“Je le reconnais, je n’ai pas toujours été un saint“. Le chef Hervé Riou (Salmagundi Club, Naturally Delicious) n’a “jamais frappé personne“, mais a haussé la voix plus d’une fois contre ses employés. Un beau jour de 1992, son sous-chef lui a “ouvert les yeux“. “Il m’a dit: tout ce qu’on amène dans la cuisine – la violence, le plaisir, l’euphorie, la dépression, la détresse – a une incidence directe sur les employés et les plats. On le transmet dans les aliments.”
Aujourd’hui, le Français et son ami Eric Ripert (Le Bernardin) partent en croisade contre la violence en cuisine. Ils ont mis sur pied une charte de bonne conduite (ci-dessous) destinée à pacifier les cuisines, des environnements stressants où les gestes brutaux et paroles violentes ou abusives sont répandues. “Cette charte n’est pas la loi. Il existe déjà des textes contre les abus verbaux et physiques sur le lieu de travail, mais c’est un rappel pour le chef de ce qu’il doit faire pour inspirer et aider les jeunes à trouver leur voie“, raconte Eric Ripert.
Hervé Riou a eu l’idée de ce texte de quatre articles en lisant le “Manifeste des chefs français pour le respect et l’intégrité physique et psychique des jeunes cuisinières et cuisiniers” du chef étoilé Gérard Cagna. Dans ce texte publié en novembre 2014 et signé par cinq Meilleurs Ouvriers de France (MOF), dont le chef de l’Elysée Guillaume Gomez, il appelle ses confrères à “refuser la banalisation des petites violences ordinaires à tendance bizutage” ou considérées “comme des rites initiatiques“.
Hervé Riou, comme Eric Ripert, ont été formés dans des cuisines dures. “En apprentissage en France, on prend des coups de spatules, des coups de poing sur les épaules, des brûlures, se souvient le premier. Les cuisiniers entrent dans la profession très jeunes. Il n’y a pas d’air conditionné dans les cuisines. Ils travaillent comme des fous et picolent comme des trous. Ce système, combiné au manque d’éducation, nourrit la violence. Les chefs sont violents parce qu’ils ne connaissaient pas autre chose“.
Eric Ripert, qui compte parmi les meilleurs chefs de New York, a raconté dans son autobiographie 32 Yolks la pression psychologique qu’il a subie chez Jamin, sous Joël Robuchon. En arrivant aux Etats-Unis, il s’est rendu compte que ce genre de management était contre-productif. “J’ai été un chef abusif au niveau verbal quand je suis arrivé. Puis, je me suis réveillé. Tous les bons employés étaient partis. J’étais misérable. Je me suis rendu compte que le cerveau ne pouvait pas être en colère et heureux à la fois, dit-il. Un chef qui tremble ne fera pas un meilleur travail qu’un chef qui ne tremble pas“.

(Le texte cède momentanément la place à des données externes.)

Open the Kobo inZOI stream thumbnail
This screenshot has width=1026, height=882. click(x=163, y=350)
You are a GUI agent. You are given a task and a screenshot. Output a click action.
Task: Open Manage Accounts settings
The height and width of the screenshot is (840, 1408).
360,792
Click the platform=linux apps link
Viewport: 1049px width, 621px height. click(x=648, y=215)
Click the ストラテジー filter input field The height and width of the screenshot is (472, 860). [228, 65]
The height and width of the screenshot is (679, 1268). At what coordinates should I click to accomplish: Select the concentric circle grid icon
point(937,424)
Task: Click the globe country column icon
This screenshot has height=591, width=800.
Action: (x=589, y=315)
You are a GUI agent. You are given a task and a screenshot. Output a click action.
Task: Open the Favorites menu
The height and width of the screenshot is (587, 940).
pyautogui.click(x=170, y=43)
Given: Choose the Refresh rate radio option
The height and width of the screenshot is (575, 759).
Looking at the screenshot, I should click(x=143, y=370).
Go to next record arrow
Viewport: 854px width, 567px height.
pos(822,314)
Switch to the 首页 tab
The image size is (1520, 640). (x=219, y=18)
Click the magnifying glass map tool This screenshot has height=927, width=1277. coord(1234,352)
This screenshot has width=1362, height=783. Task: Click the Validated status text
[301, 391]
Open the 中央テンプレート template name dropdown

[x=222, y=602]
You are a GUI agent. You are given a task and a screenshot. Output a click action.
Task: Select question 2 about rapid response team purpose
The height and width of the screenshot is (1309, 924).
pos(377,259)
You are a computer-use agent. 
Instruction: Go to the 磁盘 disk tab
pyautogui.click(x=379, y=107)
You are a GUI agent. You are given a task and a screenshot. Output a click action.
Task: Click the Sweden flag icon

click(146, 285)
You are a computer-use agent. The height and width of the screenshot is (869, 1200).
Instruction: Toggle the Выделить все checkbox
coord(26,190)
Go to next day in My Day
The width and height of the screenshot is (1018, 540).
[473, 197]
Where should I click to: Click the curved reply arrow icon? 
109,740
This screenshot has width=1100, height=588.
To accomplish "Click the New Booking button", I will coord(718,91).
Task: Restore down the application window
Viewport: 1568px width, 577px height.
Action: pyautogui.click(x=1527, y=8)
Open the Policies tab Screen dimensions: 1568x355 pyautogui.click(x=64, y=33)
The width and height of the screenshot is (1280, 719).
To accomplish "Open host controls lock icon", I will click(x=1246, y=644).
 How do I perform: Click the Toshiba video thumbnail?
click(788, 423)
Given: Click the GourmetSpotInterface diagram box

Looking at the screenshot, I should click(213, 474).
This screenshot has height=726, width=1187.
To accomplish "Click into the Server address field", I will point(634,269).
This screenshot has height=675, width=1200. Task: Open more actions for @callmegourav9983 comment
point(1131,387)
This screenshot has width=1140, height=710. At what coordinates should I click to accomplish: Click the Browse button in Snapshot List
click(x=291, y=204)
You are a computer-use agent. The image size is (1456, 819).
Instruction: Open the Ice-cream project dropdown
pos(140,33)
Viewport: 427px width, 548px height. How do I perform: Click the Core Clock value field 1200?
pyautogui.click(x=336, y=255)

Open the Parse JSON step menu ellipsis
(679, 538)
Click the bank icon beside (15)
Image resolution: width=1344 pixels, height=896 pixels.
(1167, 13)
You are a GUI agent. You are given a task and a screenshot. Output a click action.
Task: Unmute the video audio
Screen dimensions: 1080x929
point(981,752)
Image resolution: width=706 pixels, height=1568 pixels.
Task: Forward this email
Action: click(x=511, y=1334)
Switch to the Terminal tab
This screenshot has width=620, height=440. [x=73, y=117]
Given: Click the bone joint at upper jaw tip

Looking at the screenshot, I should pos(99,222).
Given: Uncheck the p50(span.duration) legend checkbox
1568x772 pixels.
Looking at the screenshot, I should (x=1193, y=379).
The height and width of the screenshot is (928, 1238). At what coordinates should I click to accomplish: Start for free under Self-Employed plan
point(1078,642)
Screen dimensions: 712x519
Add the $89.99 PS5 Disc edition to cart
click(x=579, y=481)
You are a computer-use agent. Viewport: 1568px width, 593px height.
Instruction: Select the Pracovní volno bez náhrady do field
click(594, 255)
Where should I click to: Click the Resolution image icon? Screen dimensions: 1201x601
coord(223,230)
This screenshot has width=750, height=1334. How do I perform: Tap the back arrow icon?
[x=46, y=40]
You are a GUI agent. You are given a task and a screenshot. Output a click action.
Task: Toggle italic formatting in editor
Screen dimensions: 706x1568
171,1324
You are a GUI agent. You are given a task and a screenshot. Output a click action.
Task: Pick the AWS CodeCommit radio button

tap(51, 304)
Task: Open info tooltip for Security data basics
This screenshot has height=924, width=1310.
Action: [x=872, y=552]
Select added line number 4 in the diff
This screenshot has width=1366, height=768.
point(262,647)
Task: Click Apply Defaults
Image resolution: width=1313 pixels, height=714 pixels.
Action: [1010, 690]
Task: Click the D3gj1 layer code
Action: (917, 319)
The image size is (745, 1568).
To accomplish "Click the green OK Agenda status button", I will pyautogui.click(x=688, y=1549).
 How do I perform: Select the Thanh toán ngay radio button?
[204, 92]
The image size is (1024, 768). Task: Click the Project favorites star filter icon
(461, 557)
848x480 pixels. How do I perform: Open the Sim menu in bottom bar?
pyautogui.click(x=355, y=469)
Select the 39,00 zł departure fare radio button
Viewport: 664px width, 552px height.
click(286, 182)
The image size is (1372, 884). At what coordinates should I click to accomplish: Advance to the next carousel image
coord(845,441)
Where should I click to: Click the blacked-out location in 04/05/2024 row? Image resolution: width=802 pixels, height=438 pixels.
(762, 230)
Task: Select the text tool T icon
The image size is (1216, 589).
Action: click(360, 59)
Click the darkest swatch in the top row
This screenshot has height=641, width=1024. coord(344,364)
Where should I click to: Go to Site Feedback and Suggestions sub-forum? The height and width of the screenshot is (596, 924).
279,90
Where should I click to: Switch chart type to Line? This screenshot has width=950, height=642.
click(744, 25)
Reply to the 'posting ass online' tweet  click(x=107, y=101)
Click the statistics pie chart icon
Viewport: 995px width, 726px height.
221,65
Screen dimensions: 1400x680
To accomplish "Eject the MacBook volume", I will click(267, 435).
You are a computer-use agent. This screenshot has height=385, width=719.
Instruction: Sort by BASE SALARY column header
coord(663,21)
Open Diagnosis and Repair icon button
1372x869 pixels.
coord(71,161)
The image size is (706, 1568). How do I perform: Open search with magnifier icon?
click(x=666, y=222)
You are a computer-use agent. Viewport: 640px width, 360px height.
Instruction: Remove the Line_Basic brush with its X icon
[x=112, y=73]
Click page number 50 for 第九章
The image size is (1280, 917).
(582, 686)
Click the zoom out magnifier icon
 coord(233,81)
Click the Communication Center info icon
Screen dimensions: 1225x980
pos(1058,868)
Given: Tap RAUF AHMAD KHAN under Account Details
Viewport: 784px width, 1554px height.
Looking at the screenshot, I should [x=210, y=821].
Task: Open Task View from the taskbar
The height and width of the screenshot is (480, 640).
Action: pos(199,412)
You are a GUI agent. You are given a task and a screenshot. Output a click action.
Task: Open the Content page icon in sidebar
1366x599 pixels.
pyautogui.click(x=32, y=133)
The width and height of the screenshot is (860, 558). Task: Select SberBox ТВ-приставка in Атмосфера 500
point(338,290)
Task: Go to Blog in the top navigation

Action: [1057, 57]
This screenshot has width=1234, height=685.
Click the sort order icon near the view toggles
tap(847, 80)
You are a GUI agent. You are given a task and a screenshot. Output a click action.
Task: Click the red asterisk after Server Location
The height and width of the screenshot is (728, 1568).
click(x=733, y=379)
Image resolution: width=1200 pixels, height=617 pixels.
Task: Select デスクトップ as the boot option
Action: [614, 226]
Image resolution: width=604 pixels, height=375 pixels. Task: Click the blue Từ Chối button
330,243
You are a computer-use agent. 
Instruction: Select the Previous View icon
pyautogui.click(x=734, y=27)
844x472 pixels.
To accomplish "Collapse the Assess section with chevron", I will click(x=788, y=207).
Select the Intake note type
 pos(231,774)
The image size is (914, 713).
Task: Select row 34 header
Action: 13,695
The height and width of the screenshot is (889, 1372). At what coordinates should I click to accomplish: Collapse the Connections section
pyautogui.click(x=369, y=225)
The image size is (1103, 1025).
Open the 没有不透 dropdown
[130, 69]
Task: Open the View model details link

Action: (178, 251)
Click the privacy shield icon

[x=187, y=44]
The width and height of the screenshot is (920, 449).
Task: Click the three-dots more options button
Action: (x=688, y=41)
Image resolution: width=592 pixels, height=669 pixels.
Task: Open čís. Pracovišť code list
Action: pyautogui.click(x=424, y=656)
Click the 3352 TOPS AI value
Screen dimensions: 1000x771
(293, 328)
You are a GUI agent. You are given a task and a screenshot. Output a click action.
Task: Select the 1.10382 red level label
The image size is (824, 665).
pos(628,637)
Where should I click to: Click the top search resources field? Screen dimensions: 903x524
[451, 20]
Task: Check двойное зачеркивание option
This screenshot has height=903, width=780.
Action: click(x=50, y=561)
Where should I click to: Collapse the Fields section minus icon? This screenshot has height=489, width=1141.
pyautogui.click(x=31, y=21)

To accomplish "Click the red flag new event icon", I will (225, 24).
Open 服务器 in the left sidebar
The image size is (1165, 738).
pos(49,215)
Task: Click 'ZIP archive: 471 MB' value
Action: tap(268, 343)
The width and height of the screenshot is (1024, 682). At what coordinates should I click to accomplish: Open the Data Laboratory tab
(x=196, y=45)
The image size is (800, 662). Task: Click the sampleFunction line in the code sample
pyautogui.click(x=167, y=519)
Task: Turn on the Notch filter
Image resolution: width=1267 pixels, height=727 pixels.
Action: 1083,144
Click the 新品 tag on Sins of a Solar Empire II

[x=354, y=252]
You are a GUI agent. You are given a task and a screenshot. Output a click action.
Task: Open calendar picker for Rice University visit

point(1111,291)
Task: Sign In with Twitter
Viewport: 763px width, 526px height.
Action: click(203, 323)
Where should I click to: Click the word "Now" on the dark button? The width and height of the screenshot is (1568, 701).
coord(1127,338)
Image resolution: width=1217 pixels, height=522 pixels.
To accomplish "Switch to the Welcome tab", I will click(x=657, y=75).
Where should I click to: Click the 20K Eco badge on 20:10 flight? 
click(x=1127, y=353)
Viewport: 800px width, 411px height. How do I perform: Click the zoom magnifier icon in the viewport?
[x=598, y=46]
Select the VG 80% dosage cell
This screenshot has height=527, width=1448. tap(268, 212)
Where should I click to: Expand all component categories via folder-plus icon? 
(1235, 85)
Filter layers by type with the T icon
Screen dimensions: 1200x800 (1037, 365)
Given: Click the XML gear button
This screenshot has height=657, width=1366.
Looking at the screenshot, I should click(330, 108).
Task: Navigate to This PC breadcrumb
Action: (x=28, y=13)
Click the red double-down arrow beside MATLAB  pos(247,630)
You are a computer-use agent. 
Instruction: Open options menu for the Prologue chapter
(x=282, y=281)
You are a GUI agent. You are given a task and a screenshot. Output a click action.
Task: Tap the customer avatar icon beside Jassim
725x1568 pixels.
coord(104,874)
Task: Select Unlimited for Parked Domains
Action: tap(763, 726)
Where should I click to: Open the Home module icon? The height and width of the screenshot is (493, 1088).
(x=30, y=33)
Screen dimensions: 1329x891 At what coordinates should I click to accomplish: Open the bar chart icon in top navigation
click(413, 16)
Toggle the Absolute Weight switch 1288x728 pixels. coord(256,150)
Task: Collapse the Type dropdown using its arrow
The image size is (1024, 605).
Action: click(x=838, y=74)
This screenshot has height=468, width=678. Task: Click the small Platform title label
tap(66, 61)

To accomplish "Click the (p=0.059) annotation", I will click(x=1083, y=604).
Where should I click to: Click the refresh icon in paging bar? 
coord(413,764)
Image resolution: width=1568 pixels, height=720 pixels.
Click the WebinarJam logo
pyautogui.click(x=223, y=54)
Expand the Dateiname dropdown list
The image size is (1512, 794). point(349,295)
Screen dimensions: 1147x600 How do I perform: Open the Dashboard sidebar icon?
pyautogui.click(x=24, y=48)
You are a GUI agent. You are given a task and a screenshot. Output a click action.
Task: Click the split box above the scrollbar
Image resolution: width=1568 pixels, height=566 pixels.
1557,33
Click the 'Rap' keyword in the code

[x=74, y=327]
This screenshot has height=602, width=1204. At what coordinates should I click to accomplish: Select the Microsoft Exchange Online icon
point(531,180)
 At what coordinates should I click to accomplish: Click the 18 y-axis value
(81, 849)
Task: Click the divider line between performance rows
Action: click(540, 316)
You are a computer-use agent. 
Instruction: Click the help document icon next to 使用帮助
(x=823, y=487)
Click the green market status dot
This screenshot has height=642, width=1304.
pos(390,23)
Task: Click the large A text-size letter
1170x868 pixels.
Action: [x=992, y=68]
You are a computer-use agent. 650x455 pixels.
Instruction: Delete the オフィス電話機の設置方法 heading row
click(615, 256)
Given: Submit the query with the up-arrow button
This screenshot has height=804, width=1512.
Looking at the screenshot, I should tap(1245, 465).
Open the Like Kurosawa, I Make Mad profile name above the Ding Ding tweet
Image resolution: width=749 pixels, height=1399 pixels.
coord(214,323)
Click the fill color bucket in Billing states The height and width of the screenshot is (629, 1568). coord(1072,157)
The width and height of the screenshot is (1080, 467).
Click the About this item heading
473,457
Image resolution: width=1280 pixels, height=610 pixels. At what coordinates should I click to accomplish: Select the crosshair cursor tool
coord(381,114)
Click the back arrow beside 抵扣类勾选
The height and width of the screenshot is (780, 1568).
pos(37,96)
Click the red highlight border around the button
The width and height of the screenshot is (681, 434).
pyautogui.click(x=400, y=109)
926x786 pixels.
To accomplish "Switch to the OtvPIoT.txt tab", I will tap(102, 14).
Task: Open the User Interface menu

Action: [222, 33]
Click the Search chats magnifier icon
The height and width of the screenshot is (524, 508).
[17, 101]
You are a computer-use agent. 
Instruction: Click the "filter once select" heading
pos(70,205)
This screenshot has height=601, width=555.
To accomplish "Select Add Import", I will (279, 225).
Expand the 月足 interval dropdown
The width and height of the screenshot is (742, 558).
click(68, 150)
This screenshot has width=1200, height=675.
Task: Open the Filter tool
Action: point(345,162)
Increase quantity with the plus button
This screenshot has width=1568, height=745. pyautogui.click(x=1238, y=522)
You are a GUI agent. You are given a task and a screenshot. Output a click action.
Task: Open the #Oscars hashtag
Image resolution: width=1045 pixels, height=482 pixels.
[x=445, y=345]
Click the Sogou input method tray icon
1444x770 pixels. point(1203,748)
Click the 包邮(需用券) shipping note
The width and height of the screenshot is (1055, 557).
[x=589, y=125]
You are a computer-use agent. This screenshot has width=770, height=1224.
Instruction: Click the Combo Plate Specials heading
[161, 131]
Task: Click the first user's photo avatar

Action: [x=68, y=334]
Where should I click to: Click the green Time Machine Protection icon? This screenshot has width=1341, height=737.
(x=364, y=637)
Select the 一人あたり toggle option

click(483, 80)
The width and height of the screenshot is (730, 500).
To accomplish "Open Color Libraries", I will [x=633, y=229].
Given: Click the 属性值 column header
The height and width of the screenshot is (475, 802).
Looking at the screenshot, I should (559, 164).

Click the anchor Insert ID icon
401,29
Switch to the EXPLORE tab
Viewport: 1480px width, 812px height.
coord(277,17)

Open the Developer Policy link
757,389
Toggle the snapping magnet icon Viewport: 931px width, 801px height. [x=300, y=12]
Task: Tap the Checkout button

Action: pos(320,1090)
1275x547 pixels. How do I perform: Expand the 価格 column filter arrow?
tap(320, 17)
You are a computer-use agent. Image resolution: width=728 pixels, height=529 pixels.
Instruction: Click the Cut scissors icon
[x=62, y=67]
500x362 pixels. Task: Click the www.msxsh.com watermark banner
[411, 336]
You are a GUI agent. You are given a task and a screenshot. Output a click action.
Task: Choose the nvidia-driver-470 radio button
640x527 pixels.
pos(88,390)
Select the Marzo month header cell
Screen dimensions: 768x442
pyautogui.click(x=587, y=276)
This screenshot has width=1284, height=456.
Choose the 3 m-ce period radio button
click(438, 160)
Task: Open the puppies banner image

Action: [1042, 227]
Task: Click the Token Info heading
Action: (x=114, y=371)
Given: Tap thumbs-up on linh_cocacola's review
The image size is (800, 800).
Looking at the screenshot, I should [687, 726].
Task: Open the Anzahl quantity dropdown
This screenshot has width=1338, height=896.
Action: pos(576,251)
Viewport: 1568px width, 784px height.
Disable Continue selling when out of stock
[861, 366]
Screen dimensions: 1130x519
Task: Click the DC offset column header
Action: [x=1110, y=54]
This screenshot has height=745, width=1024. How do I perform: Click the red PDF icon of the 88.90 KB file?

“On dit des Marines qu’ils parviennent à faire ce qu’ils font parce qu’ils ont un entrainement difficile, mais les chefs ne vont pas en guerre. Ils vont en cuisine !“, poursuit Hervé Riou.
La charte a été adoptée par les associations culinaires françaises aux Etats-Unis (Académie culinaire de France, Maitres cuisiniers de France, Société culinaire philanthropique), qui la font signer à leurs nouveaux membres. Hervé Riou ne désespère pas de convaincre le maire de New York Bill de Blasio de la diffuser dans toutes les cuisines de la ville.
Si le chef estime que les violences corporelles sont moins répandues aux Etats-Unis qu’en France, elles existent tout de même, comme l’ont rappelé les récentes prises de parole de cuisinières ou d’employées de bar sur fond de mouvement anti-harcèlement #MeToo.
Eric Ripert comme Hervé Riou sont tous les deux boudhistes, mais soulignent que leur combat n’a rien à voir avec la religion. “Cette charte est universelle et séculaire. Elle s’adresse à tout le monde. Il n’y a de religion derrière ce qui devrait être logique et basique, explique le chef du Bernardin. Les cuisines sont dures. On a le stress de servir de la bonne nourriture. Il fait chaud et humide, il y a des objets tranchants. Mais il n’y a pas d’excuse pour que notre industrie reste au Moyen-Âge“.